Nikaia’s refugee schools: a century of movement
Skala utilised three open spaces that were meant to be used as laundries to set up the first classrooms for refugee students. The Educational Relief Fund was established the following year and took on the duty to organise and co-ordinate the operation of refugee schools (GG 252Α/15.9.1925). During the school year 1925-1926, one kindergarten and six elementary schools operated in the settlement, three all boy schools, one with six classes, one with four and one with three, and three corresponding all girl schools. They were initially housed in makeshift constructions; only later were actual school buildings provided. To this day, the residents remember these school buildings as shacks.
The student registers of the refugee schools are excellent resources for the demographic analysis of refugee populations, as they include the students’ place of birth, thus indicating the geographical origins of the families that settled in Nea Kokkinia: Smyrna, Niğde, Pisidia, Kaisareia (Kayseri), Mugla, Ephesus, Cilicia, Ayvalık, Trabzon, Samsun, Prussa, Constantinople and many other cities of Asia Minor and Pontus.
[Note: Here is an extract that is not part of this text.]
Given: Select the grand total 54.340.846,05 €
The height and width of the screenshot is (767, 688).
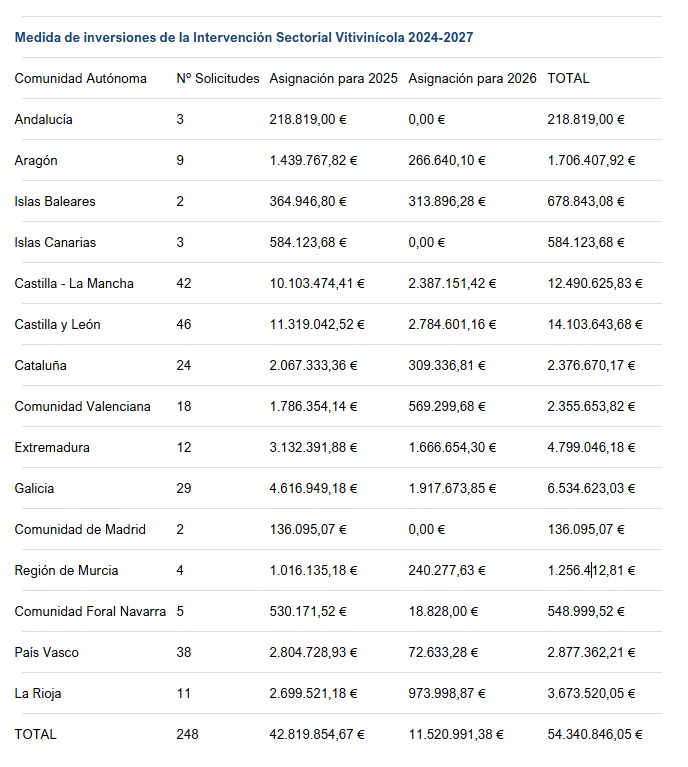Looking at the screenshot, I should click(595, 735).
Almost a century later, in 2015, the mass arrival of refugees in Greece from Syria, Afghanistan, Iraq and elsewhere, was characterised as a ‘refugee crisis’. To deal with this new ‘crisis’, the state did not build settlements for the refugees to live, but housed them in temporary accommodation such as tents or containers in facilities far from the cities, known as ‘camps’. Two camps are operating near the former refugee neighbourhoods of Piraeus: one in Schisto and another in the Skaramagkas shipyard. While the arrival of the refugees was initially met with feelings of sympathy and acts of solidarity both in Greece and in Europe, encapsulated in images from the port of Piraeus, these gradually gave way to intense social backlash and the implementation of exclusion policies towards the refugees.
A century ago, the student registers of the local schools recreated a map of the Ottoman Empire, from Smyrna to Constantinople and Trabzon, in Nea Kokkinia. Nowadays, the student registers of Nikaia’s schools reflect the new geographies of conflict and uneven economic globalisation, including cities of neighbouring countries, such as Fier, Përmet, Tepelene or Sofia, but also far-flung cities, such as Damascus, Kabul and Lahore.